Les Etats-Unis d'Afrique : Réalités et utopies

Jawad Kerdoudi
>Consultant économiste et président de l'IMRI

15 Juillet 2007 À 12:58

Le 9e Sommet de l'Union africaine s'est réuni à Accra (Ghana) du 1er au 3 juillet 2007. A l'ordre du jour de ce sommet le projet de création d'un gouvernement africain continental. Ce projet était soutenu par la Lybie et le Sénégal, et avait pour objectif la création d'un gouvernement africain de 15 ministres à mettre en place le 1er janvier 2008. Les discussions furent houleuses, avec notamment l'opposition à ce projet de deux grands poids lourds de l'Afrique : le Nigeria et l'Afrique du Sud.

Finalement, et comme c'est le cas dans tous les désaccords, il a été décidé de créer 4 commissions qui devront fournir un rapport à la prochaine session ordinaire de l'Union africaine, qui aura lieu en janvier 2008. Ces commissions doivent se pencher sur le concept de gouvernement de l'Union et ses relations avec les gouvernements nationaux, définir les domaines de compétence du gouvernement continental et l'impact sur la souveraineté des Etats, enfin élaborer une feuille de route et un calendrier, ainsi qu'un plan de financement.

On ne peut que s'étonner de cette fuite en avant des dirigeants de l'Union africaine, alors que ce continent se débat dans des problèmes politiques et économiques incommensurables. Michèle Alliot-Marie, ministre française de l'Intérieur, et ancienne ministre de la Défense, dans un récent article sur " La nouvelle mission de l'Europe en Afrique", décrivait comme suit la situation en Afrique : " Il est vrai que bon nombre de pays africains souffrent actuellement d'instabilité, d'échecs gouvernementaux, de conflits régionaux, de violentes luttes intestines politiques et d'autres maux connexes, y compris des massacres et une brutalité à grande échelle, des guerres civiles, des mouvements massifs de réfugiés, des bouleversements économiques et des dégâts écologiques ".
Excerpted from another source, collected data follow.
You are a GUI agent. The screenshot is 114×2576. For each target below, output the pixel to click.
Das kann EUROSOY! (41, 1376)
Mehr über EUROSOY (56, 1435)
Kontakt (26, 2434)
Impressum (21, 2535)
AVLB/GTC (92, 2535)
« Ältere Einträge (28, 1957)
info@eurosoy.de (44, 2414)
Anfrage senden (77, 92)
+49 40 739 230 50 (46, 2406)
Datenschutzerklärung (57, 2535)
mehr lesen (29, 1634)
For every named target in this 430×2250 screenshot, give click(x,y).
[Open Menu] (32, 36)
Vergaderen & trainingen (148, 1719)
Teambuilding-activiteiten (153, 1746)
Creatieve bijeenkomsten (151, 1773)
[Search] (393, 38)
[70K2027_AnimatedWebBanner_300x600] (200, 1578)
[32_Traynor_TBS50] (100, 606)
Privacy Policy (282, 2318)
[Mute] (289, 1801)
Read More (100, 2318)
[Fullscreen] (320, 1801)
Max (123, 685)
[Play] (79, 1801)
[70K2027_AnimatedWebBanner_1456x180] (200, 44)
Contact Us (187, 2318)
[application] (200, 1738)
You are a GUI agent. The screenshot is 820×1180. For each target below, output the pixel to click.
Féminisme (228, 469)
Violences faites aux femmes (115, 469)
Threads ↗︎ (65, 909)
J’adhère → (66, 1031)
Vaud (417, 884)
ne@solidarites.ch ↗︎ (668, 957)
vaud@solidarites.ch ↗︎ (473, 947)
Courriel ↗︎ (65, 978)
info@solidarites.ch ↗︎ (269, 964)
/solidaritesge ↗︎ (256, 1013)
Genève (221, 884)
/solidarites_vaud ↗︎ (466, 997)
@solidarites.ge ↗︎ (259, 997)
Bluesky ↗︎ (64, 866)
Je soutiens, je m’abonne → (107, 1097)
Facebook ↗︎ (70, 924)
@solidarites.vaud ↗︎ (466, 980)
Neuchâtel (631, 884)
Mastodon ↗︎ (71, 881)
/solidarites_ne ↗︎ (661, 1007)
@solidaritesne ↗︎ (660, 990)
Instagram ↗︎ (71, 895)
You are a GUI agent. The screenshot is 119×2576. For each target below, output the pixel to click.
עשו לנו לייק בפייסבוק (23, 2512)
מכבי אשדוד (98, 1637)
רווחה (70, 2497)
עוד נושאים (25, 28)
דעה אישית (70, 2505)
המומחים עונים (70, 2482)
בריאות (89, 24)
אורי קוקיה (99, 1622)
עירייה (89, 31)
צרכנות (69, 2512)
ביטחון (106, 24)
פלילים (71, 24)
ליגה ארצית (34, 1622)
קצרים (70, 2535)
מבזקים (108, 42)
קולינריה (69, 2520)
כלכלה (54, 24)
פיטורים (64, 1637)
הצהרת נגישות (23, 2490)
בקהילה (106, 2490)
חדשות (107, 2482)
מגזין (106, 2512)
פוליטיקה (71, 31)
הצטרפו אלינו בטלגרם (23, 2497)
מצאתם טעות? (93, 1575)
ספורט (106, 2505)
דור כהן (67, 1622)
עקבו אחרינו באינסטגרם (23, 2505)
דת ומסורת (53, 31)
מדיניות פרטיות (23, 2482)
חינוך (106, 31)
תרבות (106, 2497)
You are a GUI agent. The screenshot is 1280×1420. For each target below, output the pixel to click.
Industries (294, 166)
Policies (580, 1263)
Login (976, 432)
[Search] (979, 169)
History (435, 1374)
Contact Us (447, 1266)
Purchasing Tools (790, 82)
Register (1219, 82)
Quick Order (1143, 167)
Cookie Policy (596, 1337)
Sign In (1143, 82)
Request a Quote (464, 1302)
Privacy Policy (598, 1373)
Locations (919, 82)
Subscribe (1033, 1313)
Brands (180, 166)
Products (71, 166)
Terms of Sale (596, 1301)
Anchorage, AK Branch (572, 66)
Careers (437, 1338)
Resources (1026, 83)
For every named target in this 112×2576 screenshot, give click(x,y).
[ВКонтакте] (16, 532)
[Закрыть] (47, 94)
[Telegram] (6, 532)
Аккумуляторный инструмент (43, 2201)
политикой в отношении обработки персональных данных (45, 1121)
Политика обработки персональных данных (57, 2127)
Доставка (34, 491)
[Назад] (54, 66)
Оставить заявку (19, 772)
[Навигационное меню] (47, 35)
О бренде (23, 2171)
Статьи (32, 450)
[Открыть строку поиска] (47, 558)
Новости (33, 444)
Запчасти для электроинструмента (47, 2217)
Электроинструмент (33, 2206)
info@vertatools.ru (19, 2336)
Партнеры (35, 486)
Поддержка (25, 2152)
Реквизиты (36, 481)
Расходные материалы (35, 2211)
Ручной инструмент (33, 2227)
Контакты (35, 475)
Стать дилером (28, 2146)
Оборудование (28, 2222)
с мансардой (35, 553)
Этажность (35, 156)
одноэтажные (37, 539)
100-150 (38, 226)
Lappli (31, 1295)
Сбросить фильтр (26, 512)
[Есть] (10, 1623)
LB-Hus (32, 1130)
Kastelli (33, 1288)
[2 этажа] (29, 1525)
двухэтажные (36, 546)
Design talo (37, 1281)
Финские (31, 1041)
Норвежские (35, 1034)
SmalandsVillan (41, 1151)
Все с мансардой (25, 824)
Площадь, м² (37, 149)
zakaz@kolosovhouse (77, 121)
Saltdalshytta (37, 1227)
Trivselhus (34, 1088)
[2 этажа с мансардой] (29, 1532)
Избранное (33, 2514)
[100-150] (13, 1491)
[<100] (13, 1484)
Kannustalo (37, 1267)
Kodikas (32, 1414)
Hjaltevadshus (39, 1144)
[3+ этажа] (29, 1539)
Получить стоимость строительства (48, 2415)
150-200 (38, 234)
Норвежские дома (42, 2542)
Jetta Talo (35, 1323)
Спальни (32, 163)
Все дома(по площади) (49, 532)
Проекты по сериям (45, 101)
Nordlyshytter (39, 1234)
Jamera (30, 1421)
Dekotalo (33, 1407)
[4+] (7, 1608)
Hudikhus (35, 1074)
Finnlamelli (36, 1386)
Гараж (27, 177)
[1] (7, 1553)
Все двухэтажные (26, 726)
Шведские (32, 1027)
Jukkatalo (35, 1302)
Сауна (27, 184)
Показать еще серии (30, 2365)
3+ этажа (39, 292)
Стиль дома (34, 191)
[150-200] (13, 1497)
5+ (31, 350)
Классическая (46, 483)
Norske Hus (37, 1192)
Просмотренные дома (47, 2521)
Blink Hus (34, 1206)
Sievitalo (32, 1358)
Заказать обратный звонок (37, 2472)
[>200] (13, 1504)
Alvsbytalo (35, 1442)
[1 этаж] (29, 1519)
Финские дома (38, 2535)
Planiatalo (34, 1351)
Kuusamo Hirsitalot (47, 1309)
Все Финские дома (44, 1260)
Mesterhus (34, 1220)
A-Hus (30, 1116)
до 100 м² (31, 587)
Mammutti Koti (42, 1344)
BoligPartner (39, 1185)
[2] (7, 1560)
Sur le plan économique, la situation en Afrique n'est guère plus brillante : 300 millions de personnes vivent avec moins de 1$ par jour, dont 70% de femmes. L'espérance de vie n'est que de 53 ans, et l'analphabétisme frappe 38% de la population. Le taux de scolarisation dans le secondaire n'est que de 29,3%. Enfin 80% des enfants atteints de sida se trouvent en Afrique.

Au lieu de s'occuper des problèmes concrets de l'Afrique, et notamment des graves crises qui secouent le Darfour, la Somalie, le Zimbabwe et la Côte d'Ivoire, le sommet a préféré discuter d'un projet complètement utopique, a savoir l'instauration d'un gouvernement africain continental. Il faut savoir que l'instauration d'une union régionale est extrêmement complexe et demande beaucoup de temps. En plus, toutes les unions régionales déjà constituées dans le monde ont donné la priorité au volet économique plutôt qu'au volet politique.

L'Union européenne a mis plus d'un demi-siècle pour se constituer. Au départ, elle était composée seulement de 6 pays, et en compte 27 aujourd'hui. Pour accéder à l'union économique, la construction européenne a été jalonnée d'une multitude d'étapes, et de plusieurs traités (Rome en 1957, Maastricht en 1992, Amsterdam en 1997, Nice en 2001). Elle a été dotée d'institutions permanentes et solides, dont la Commission européenne de Bruxelles, qui a été le véritable maître d'œuvre de l'Union.

Malgré tous ses efforts, l'Union européenne n'a pas réussi à constituer une véritable union politique.
Les autres unions régionales : ALENA, ASEAN, MERCOSUR, APEC, ne sont que des zones de libre-échange, chaque pays gardant sa souveraineté politique.

Aussi, pour construire un projet sérieux d'Union en Afrique, il faut tout d'abord s'atteler à la gouvernance politique. Il y a lieu tout d'abord d'assurer une véritable démocratie dans les pays africains, où le gouvernement issu des urnes, représente réellement la volonté populaire. Il faut par la suite consolider les unions régionales existantes : UMA (Maghreb), CEN-SAD (Pays du Sahel), UEMOA (Afrique de l'ouest), CEEAC (Afrique centrale), EAC (Afrique de l'est) COMESA (Afrique australe).

Une fois cela fait, on peut songer alors à une union des Etats africains, qui serait l'émanation des unions régionales africaines. Sans cet effort de longue haleine, tout projet précipité serait voué à l'échec.